FBI iPhone Unlock Trick Remains Secret

“iPhone 5C” by Kārlis Dambrāns is licensed under CC BY 2.0

A court says the FBI won’t have to reveal how it broke into an encrypted iPhone belonging to the San Bernadino shooter. The US district court rejected a freedom of information request to find out who got paid – and how much – to access the phone.

The phone belonged to Syed Farook, the man who shot dead 14 people in 2015. The FBI asked Apple to help unlock the phone, but Apple refused, arguing that by design this was impossible. The problem wasn’t so much the unlocking but rather a default setting that would have wiped the phone’s data after a limited number of failed attempts. That in turn limited the most likely FBI solution of a brute force unlock.

The FBI then went to court to demand Apple modify the operating system to let it bypass this setting.
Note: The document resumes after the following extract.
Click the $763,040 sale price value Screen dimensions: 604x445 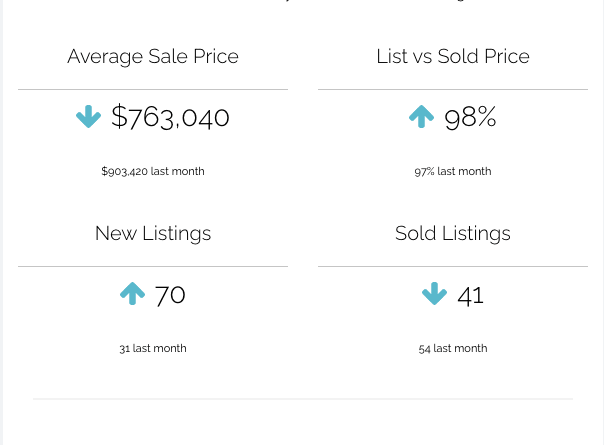pos(171,118)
Apple refused, arguing that this created a risk of the modified OS falling into the wrong hands and thus undermining the security of millions of handsets.

That court battle looked set to run and run, but eventually the FBI withdrew from the case after finding a way to access the data. Exactly how that happened is uncertain, other than that the FBI paid a third party for help. It also appears likely, though not confirmed, that the solution in question was relatively targeted in that it only worked on a specific model (iPhone 5c) running a specific operating system edition (iOS 9).
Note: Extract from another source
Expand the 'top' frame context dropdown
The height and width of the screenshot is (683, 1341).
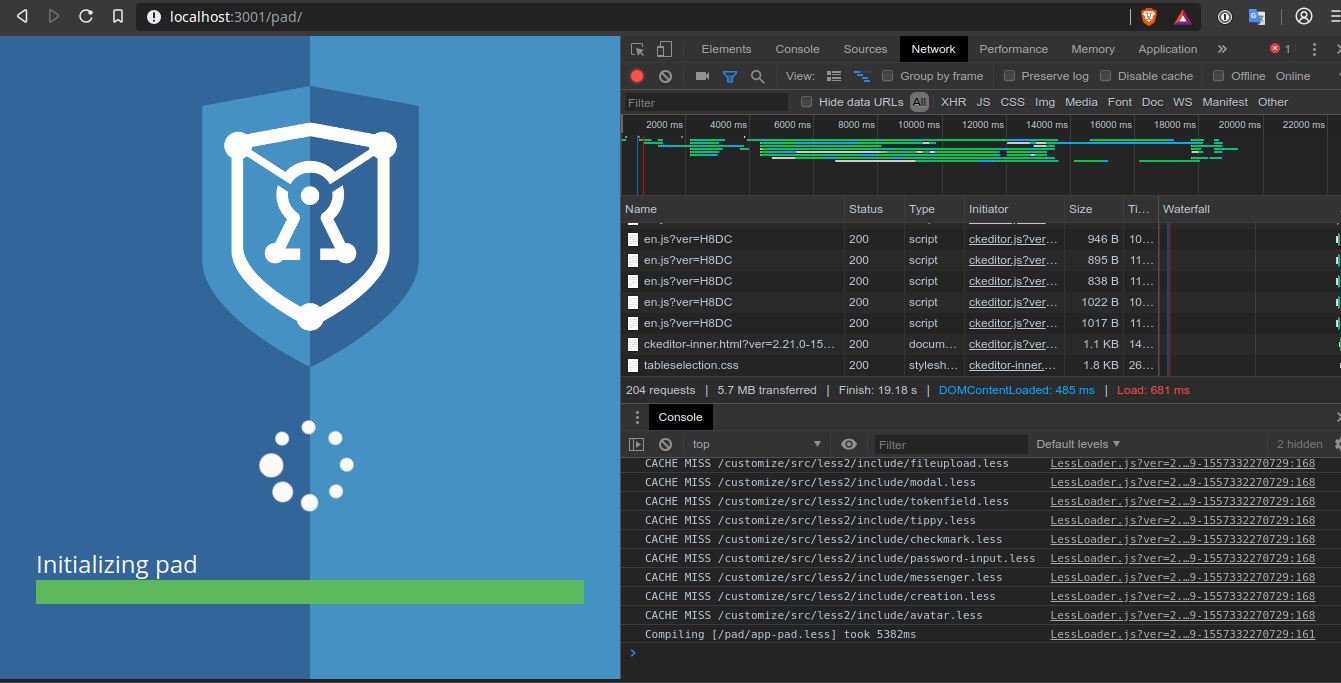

Initially an Israeli tech firm was reported to be responsible, but that later came into question. There’s also dispute about how much the FBI paid.

A joint freedom of information lawsuit from the Associated Press, Vice News and USA Today asked for the FBI to be forced to reveal this information. Their argument was that government spending should be a matter of public record, particularly as there was no tendering process in this case.

The court sided with the FBI’s arguments to dismiss the request. The FBI said that if the vendor’s identity became public, it would come under attack from hackers who wanted to access and misuse the tools in question. It also said that any detail about the tools going public would limit its ability to use them in future cases.